**Aim of the exercise:** Each line below that includes the word "radio" adds one to the count; give that count and nothing else.

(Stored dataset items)
────────────────────

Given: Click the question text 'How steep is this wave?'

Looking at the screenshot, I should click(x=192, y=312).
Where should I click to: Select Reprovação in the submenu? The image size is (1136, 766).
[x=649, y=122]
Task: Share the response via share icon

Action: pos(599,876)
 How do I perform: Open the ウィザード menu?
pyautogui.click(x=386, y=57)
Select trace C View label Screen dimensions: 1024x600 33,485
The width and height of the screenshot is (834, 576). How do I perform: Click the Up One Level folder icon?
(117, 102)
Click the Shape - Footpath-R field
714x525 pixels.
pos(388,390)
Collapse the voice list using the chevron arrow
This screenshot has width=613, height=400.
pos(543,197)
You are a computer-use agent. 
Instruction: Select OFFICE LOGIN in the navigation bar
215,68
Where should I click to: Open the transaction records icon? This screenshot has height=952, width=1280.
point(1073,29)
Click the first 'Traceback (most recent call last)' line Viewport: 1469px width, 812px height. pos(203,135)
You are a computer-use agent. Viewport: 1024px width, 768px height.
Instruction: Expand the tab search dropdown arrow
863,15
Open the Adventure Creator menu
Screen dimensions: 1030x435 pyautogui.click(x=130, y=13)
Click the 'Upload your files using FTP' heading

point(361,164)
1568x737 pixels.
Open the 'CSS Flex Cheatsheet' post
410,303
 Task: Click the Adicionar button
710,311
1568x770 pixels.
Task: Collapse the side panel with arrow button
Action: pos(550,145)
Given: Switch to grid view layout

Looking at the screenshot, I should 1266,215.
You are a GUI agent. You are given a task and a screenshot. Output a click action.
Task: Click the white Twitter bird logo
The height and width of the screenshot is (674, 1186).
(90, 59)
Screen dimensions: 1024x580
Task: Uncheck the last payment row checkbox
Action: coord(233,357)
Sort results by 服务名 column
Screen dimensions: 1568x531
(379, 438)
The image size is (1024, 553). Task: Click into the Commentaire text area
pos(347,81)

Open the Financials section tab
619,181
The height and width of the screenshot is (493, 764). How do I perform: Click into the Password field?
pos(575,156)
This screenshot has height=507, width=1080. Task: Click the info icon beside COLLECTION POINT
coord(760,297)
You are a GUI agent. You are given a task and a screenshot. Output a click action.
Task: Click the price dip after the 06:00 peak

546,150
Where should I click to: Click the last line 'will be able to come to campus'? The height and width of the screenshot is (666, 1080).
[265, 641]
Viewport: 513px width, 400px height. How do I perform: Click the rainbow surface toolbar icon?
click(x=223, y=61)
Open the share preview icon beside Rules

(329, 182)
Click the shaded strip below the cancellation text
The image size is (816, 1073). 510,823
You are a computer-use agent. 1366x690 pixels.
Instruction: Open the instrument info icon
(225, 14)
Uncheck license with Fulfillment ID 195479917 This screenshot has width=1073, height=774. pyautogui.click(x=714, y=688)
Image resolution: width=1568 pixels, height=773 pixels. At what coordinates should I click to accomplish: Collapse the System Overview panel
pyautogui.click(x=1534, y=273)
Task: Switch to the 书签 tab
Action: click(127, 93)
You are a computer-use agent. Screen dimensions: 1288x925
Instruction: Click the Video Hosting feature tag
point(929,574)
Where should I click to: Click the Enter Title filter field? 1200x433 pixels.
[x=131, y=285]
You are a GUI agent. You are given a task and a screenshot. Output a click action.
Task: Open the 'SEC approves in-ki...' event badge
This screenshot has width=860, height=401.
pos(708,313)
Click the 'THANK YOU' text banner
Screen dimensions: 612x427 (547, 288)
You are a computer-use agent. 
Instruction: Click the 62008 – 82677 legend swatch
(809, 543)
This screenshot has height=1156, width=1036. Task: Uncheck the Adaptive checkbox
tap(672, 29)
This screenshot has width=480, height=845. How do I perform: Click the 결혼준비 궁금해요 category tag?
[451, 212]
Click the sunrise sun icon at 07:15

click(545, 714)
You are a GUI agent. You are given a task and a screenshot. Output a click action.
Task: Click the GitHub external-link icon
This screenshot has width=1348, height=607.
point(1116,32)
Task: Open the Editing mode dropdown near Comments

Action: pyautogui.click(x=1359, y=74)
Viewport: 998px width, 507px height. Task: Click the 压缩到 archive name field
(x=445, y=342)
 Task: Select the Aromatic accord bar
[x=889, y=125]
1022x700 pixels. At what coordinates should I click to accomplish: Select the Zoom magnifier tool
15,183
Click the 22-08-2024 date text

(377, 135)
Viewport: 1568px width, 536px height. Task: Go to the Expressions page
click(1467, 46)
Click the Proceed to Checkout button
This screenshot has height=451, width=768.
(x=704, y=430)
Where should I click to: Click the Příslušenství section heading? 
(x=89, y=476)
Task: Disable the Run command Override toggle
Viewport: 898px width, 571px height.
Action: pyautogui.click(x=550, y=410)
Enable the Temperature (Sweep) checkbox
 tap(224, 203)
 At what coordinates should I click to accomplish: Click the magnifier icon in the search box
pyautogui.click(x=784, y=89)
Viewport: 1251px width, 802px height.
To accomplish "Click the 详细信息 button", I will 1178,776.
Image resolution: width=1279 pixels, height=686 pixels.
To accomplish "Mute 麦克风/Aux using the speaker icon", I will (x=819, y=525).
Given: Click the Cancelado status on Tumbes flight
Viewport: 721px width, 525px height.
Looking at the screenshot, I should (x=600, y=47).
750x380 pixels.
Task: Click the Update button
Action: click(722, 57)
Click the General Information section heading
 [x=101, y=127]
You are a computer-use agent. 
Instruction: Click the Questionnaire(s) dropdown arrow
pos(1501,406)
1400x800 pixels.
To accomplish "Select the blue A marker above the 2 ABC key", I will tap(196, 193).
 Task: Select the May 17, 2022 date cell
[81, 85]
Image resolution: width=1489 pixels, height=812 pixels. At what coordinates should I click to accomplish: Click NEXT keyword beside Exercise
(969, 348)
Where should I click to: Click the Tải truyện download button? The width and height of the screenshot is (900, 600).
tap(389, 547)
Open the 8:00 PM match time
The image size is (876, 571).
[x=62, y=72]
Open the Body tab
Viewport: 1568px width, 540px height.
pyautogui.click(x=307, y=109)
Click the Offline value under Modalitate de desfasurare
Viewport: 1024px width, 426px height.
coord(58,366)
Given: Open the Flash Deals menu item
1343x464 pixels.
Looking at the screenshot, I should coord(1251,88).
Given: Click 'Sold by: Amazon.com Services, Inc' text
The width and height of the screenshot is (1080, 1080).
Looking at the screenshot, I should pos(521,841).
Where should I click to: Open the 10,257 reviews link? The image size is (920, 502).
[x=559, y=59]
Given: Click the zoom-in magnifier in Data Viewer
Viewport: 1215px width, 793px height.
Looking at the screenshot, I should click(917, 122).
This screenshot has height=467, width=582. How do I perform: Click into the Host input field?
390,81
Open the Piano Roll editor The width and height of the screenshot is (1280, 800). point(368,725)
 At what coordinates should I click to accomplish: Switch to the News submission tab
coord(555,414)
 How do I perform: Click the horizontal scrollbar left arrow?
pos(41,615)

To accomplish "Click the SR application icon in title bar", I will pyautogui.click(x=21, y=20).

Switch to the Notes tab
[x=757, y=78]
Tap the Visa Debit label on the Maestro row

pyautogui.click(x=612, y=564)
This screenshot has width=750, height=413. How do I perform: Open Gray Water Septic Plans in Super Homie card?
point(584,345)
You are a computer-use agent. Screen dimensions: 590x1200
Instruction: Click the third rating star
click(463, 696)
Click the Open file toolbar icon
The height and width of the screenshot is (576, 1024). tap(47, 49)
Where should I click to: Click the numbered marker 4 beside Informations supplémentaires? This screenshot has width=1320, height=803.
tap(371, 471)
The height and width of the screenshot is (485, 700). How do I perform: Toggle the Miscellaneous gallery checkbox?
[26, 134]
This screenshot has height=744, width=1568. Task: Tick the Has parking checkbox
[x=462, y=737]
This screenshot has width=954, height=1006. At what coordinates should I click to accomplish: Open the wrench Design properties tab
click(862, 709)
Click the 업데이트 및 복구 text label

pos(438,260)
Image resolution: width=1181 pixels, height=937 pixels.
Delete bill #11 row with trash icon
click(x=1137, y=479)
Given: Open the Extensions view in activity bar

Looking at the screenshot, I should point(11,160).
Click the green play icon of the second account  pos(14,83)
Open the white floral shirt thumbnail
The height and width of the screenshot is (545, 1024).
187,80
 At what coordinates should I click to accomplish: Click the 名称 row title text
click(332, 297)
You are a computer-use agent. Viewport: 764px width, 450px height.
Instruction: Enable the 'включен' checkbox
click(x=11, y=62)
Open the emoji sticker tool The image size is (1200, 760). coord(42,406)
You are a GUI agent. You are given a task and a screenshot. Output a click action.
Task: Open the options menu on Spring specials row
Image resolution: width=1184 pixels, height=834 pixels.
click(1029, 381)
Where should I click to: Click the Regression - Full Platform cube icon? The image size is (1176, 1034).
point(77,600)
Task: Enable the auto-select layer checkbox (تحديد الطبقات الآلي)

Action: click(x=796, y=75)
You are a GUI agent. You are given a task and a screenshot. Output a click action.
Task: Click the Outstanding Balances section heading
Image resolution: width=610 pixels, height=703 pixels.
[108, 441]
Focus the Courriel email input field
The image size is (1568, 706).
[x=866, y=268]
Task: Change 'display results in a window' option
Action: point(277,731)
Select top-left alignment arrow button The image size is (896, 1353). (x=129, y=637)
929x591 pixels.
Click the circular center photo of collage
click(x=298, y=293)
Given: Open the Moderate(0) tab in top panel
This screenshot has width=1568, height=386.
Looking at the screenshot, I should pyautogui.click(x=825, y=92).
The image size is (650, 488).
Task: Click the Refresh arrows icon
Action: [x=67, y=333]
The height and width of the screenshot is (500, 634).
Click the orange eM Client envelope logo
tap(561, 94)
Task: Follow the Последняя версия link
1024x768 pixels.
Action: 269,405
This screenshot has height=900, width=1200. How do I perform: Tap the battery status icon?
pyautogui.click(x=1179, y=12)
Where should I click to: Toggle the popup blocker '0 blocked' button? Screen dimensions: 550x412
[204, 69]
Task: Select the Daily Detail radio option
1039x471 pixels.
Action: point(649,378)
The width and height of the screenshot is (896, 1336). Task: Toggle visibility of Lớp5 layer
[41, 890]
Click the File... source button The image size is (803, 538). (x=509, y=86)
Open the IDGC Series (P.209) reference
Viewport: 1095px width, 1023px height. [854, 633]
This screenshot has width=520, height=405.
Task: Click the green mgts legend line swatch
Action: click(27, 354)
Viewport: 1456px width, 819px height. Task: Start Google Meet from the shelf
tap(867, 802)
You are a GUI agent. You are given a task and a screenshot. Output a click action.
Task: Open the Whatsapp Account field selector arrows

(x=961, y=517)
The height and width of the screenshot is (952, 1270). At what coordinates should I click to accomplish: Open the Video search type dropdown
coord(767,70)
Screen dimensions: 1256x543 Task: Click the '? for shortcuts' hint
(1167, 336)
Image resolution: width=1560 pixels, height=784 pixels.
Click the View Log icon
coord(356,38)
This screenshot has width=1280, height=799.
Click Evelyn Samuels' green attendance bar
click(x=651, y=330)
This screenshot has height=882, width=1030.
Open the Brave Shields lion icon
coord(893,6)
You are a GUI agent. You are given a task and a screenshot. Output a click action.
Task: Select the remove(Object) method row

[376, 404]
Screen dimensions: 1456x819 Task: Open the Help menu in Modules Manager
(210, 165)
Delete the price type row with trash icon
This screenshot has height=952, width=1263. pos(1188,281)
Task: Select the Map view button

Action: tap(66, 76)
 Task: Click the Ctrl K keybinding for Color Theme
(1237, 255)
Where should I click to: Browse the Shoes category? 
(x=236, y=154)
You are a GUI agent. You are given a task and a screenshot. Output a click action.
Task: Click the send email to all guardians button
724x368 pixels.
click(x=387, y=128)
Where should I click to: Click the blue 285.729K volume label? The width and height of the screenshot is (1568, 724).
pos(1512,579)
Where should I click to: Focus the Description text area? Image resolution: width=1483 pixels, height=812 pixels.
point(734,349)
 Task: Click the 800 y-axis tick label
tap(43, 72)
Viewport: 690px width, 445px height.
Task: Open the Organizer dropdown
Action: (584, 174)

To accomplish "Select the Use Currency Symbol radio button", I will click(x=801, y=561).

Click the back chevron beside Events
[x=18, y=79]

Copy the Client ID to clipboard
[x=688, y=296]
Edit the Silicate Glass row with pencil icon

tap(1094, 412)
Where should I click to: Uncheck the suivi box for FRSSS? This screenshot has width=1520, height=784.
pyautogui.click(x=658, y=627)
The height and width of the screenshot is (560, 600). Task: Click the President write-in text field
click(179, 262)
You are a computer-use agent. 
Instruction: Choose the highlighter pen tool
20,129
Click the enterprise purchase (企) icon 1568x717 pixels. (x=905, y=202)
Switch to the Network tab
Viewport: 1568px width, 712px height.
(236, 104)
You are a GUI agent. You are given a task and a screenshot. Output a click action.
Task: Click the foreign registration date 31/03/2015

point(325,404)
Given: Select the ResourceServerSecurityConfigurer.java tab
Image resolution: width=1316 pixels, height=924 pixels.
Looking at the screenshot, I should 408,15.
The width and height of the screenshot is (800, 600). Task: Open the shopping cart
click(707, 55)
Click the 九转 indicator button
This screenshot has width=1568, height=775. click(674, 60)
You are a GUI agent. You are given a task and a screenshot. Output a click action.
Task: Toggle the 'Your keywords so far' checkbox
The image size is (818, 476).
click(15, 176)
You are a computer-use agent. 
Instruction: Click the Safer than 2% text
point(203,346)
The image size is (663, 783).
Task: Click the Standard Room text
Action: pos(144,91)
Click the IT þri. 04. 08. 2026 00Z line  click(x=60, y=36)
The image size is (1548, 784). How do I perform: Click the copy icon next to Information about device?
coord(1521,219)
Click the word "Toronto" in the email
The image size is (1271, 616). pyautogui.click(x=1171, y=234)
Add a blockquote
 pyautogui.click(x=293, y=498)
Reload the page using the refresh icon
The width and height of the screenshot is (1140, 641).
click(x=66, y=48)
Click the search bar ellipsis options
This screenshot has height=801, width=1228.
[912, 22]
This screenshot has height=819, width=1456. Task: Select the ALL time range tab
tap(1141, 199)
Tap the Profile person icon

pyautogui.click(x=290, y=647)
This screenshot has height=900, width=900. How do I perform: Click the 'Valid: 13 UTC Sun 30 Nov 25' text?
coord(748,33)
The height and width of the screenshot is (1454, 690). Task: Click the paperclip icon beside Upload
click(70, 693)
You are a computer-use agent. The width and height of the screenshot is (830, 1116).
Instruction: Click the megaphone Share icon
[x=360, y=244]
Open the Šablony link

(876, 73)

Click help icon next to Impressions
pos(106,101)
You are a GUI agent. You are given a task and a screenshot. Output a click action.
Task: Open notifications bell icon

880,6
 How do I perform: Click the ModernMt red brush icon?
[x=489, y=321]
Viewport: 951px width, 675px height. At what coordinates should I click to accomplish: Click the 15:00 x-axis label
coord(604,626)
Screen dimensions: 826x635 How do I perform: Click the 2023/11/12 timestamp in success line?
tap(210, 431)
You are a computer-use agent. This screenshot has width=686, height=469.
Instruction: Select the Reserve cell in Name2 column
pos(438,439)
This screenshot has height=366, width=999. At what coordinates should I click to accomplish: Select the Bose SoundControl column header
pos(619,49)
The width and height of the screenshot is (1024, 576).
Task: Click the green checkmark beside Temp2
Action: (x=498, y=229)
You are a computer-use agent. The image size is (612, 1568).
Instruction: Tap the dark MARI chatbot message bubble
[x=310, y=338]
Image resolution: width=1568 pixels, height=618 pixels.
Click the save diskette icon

────────────────────

**The answer:** 2